Po skromnym początku Mercado zaczyna się rozkręcać. Mamy pierwsze zwroty akcji i kolejne mocne akcenty na rynku, choć niestety w większości przypadków to odpływ docenionych w La Liga zawodników w kierunku Wysp Brytyjskich. Kotłuje się szczególnie w Andaluzji, tam lato faktycznie jest bardzo gorące.
W Sevilli pojawił się długo wyczekiwany napastnik. Jest nim Luis Muriel z Sampdorii, który wyglądem przypomina młodszego brata Carlosa Bakki. Jak się zresztą okazało Luis zna już stolicę Andaluzji, gdyż odwiedzał swojego reprezentacyjnego kolegę, gdy ten strzelał jeszcze w barwach Los Nervionenses. Teraz, jeśli wypełni kontrakt, spędzi w niej pięć lat. Transakcja wyniesie 20 mln euro oraz 20% od przyszłej sprzedaży Kolumbijczyka albo 6 mln, jeśli ktoś wpłaci jego klauzulę odejścia wysokości 50 mln (ABC de Sevilla). Wedle hiszpańskich mediów Sevilla oferowała początkowo 20 mln plus 6 w bonusach. Wszystko to sprawia, że transakcja z Murielem stała się nowym rekordem transferowym Andaluzyjczyków.

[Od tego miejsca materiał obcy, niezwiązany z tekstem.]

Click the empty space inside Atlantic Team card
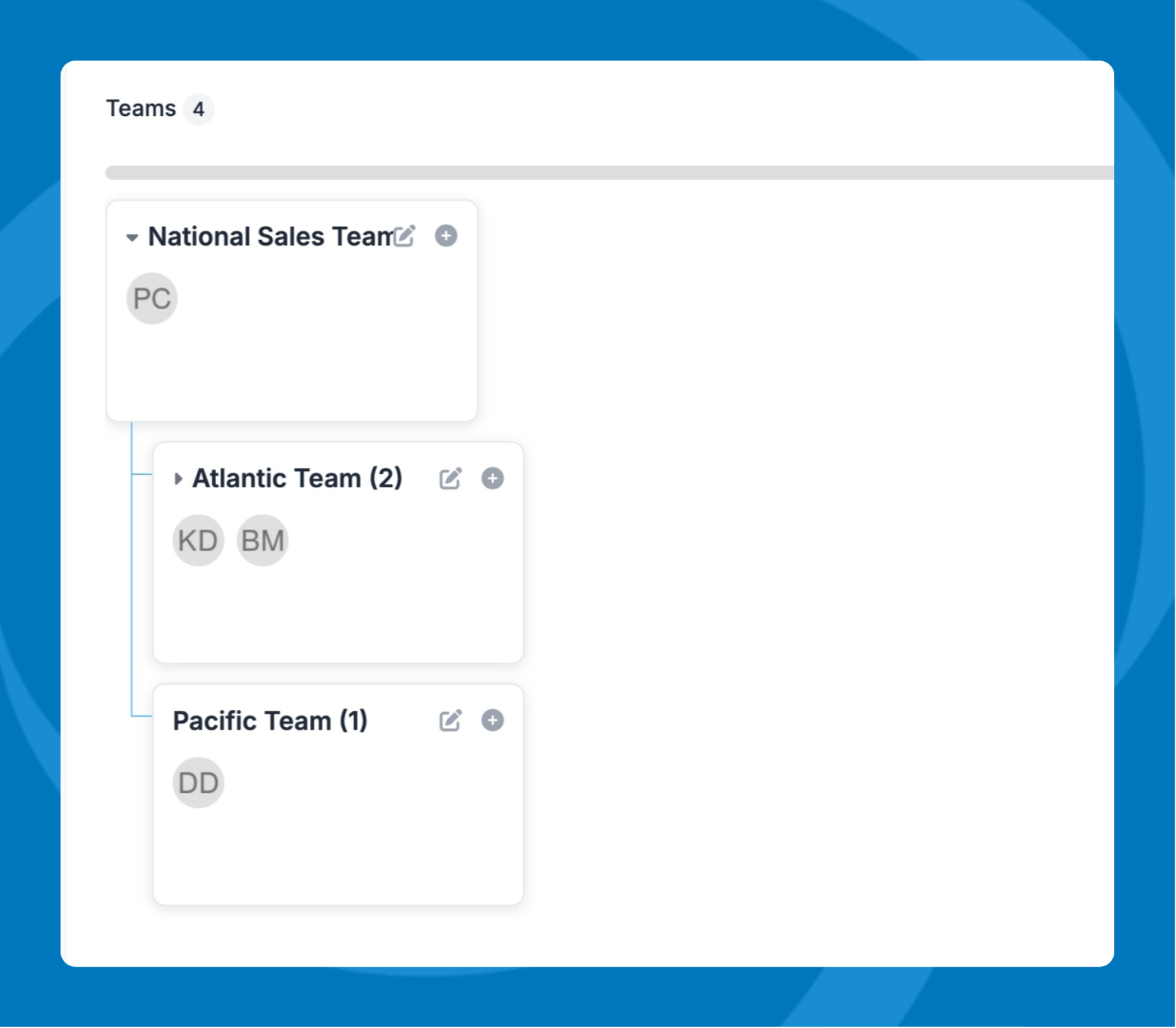coord(338,614)
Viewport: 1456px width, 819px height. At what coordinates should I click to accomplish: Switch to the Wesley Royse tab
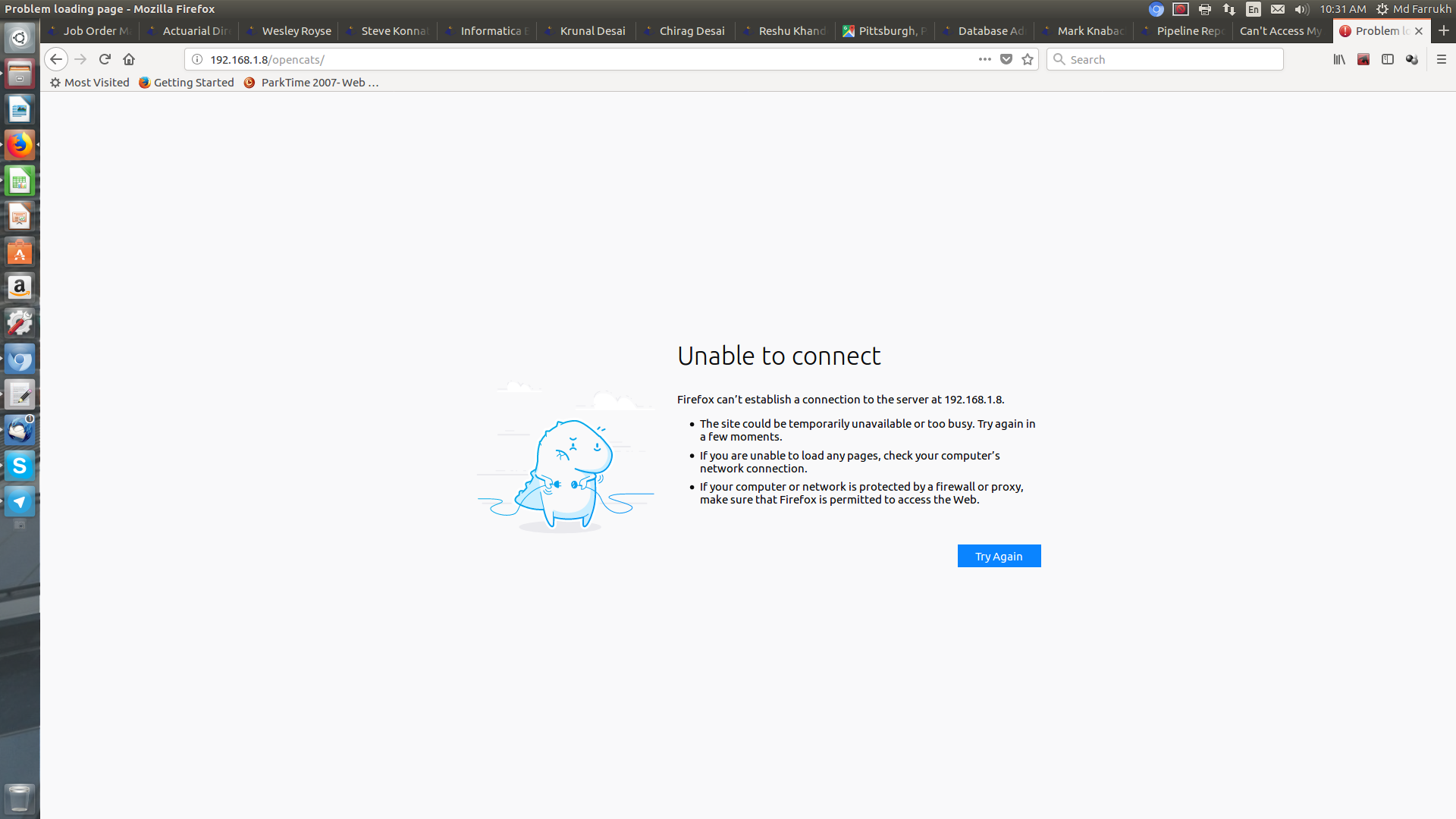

Ich poprzednim najdroższym piłkarzem sprowadzonym do klubu był Álvaro Negredo, za łącznie ponad 18 mln (14 plus 4,4 po sprzedaży napastnika do Manchesteru City). 20 mln nie jest najwyższym wydatkiem tego okienka w La Liga. Przebija ją chociażby koszt przeprowadzki Theo do Realu Madryt (26 mln), ale wkrótce i ten może zostać zdetronizowany za sprawą „Operacji Vitolo”.
#SevillaFC y @sampdoria llegan a un principio de acuerdo por @luisfmuriel09
➡ https://t.co/eydamfdFvC pic.twitter.com/uxPVmvc2Nm
— Sevilla Fútbol Club (@SevillaFC) July 8, 2017
Życie Atléti podczas zakazu transferowego i „Operacja Vitolo”
Wszystko wskazuje na to, że Vitolo, za pośrednictwem Las Palmas, trafi zimą do Atlético. „Operację Vitolo” potwierdzili już Toni Cruz, dyrektor sportowy Kanarków, oraz Miguel Ángel Ramírez – prezydent klubu z Gran Canarii. Na czym ma ona polegać? Victor Machin wykupi swój kontrakt za kwotę zawartą w klauzuli. Większość hiszpańskich mediów pisze o 40 mln euro, z kolei Diario de Sevilla czy ElDesmarque Sevilla wymieniają 35-36. Środki na to pochodzą oczywiście od Atlético. Jako wolny zawodnik Kanaryjczyk zasila swój macierzysty klub, a następnie w styczniu także na zasadzie wolnego transferu zamieni go na ekipę Los Rojiblancos. Wszyscy powinni być zadowoleni. Sevilla dostaje pieniądze, Atléti piłkarza, Vitolo nie traci pół sezonu, jak Aleix Vidal i Arda Turan, do tego mając w perspektywie Mundial w Rosji.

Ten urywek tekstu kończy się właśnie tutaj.